Car il s’agit bien d’un roman, prix Fémina 1961, que nous lisons. Nous saisissons très bien le processus d’enfermement dans (ou par) ce village corse que vit ce traducteur de métier, venu sur l’île avec femme et enfant, mais laissé rapidement seul. Il abandonne ses habitudes, délaisse son travail, se néglige, boit de trop, comme s’il fallait qu’il change de peau pour comprendre les villageois et leur environnement.
A l’occasion de l’enterrement de l’aubergiste qui l’avait accueilli, c’est l’énigme de la mort d’une jeune femme, Diane, qui ressurgit. Le narrateur est maintenant assez inséré dans le village (et coupé de son monde) pour commencer à écrire : « Je suis quelqu’un à qui il arrive quelque chose qu’il ne comprend pas (…) seulement mon point de vue a changé tout récemment, depuis que je suis tombé dans cet espèce de trou (…) Il vaudrait mieux que je lâche carrément l’écriture, mais ce n’est plus possible. D’une certaine manière, elle fait partie de mon feu, de la vapeur de mon vin chaud ».
Le mystère de la mort de Diane le confronte à la question de la vérité, et comment rendre compte de cela ? « Votre cervelle en enregistre cent mille fois plus que votre main ne peut en décrire.

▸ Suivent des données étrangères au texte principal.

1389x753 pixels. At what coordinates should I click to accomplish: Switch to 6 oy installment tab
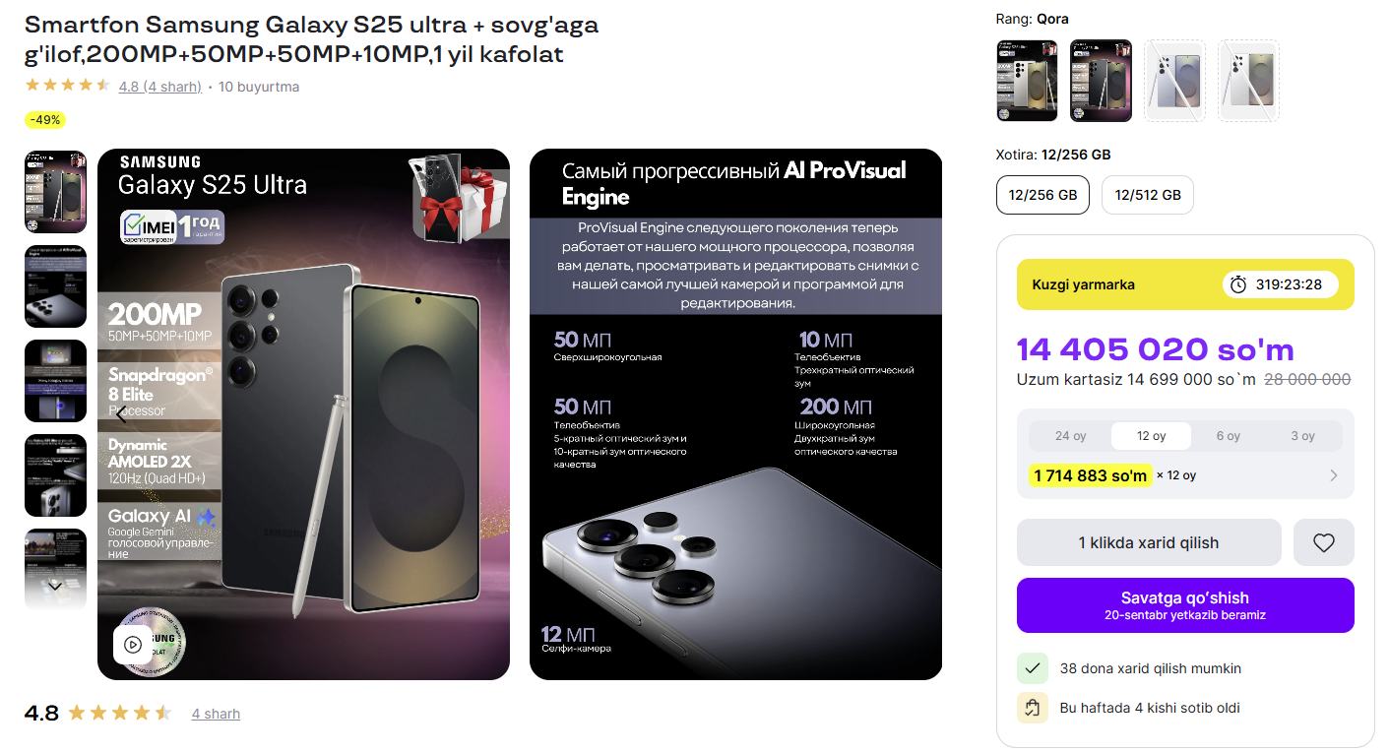click(x=1228, y=436)
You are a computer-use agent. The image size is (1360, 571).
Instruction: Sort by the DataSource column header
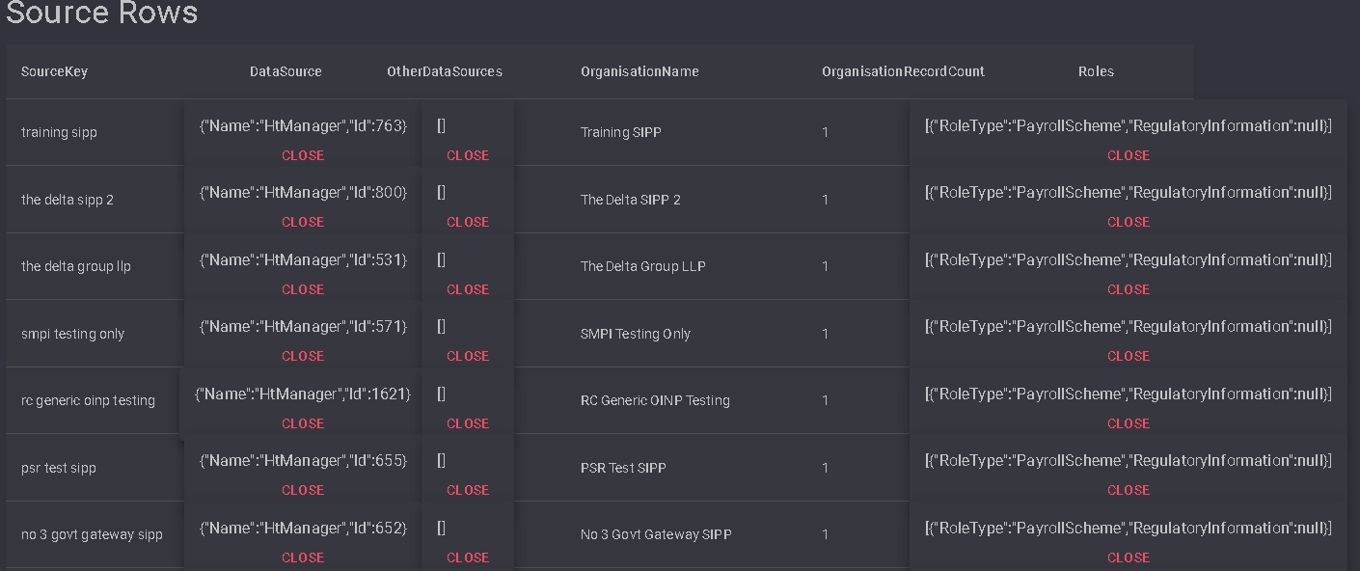pos(286,71)
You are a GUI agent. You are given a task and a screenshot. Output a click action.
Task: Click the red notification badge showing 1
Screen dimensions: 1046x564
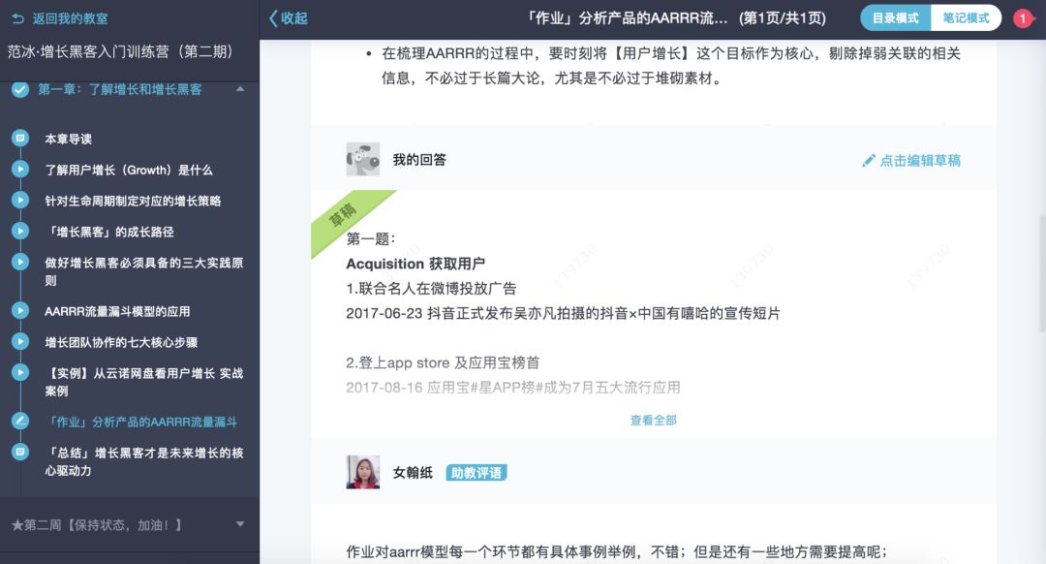coord(1023,18)
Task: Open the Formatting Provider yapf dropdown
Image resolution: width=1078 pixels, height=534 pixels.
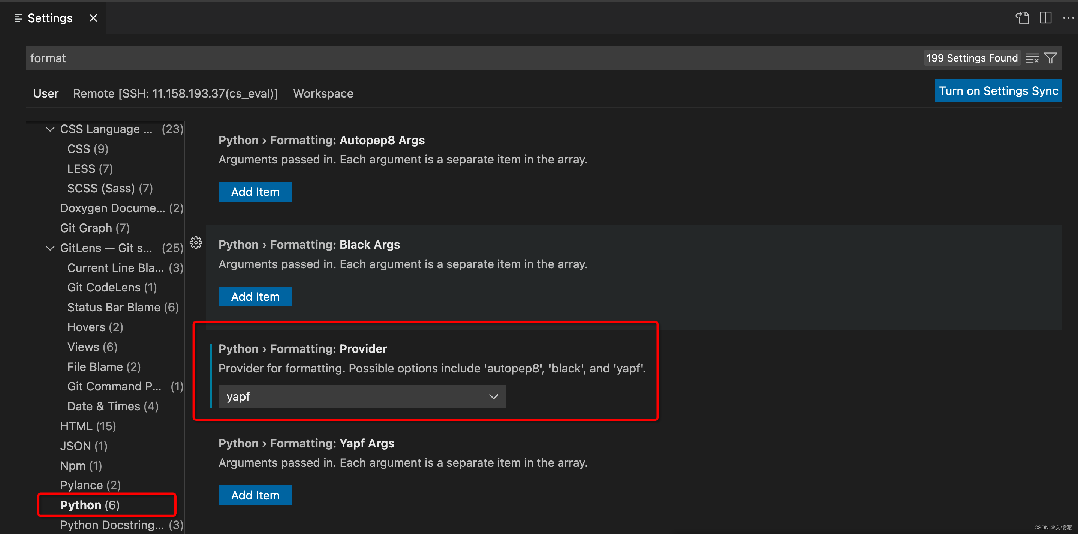Action: point(362,396)

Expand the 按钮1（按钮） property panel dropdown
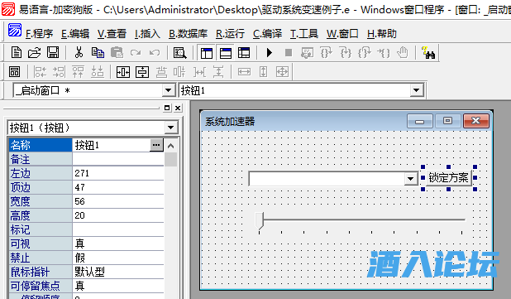[171, 128]
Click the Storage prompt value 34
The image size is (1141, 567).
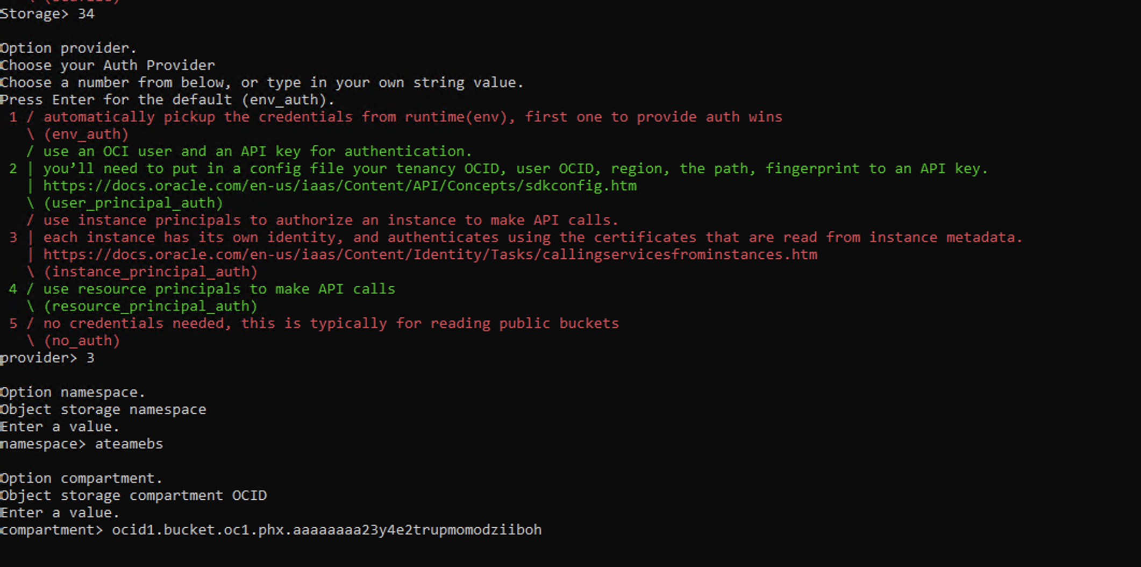86,13
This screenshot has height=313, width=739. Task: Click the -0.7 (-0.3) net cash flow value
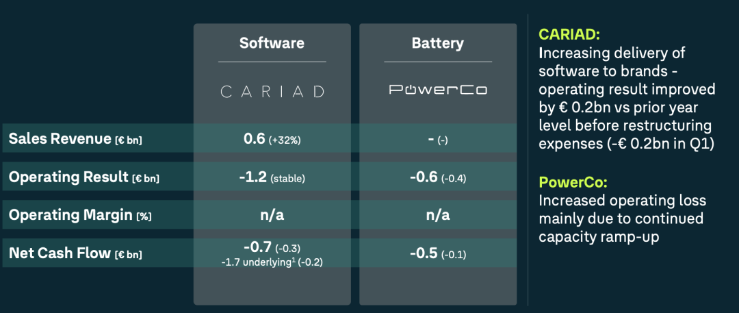pyautogui.click(x=272, y=247)
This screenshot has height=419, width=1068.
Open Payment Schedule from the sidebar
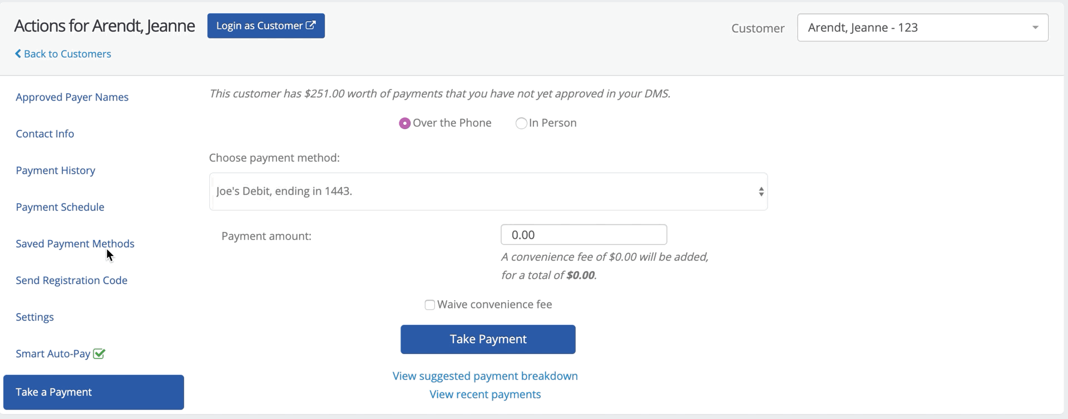pyautogui.click(x=60, y=207)
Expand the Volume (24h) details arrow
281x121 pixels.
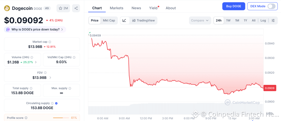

Je vois cela, je le dis, et ce n’est pour personne, je suis enfermé avec la vérité ». Au bout du compte, et après une tragédie personnelle, il dépasse ce problème : « Ce n’était pas un crime, ce n’était pas un suicide ; c’était la mort qui se produisait avec une telle facilité qu’en y pensant je tourne dans un espace où tout est d’accord, tout est bien mené, terminé, sans importance ».
Le pouvoir du romancier peut s’exercer pleinement : « J’ai conscience de ce qui nous enferme ensemble, et l’autre cercle dans lequel je suis pris c’est ces mots qui n’arrêtent pas de courir pour imiter ce qui n’est pas directement saisissable, l’idée que personne n’a tué Diane, et que si personne ne l’a tuée il n’y a pas eu de mort ».
Poser des questions difficiles n’empêche pas Henri Thomas d’avoir proposé un roman très lisible et attachant.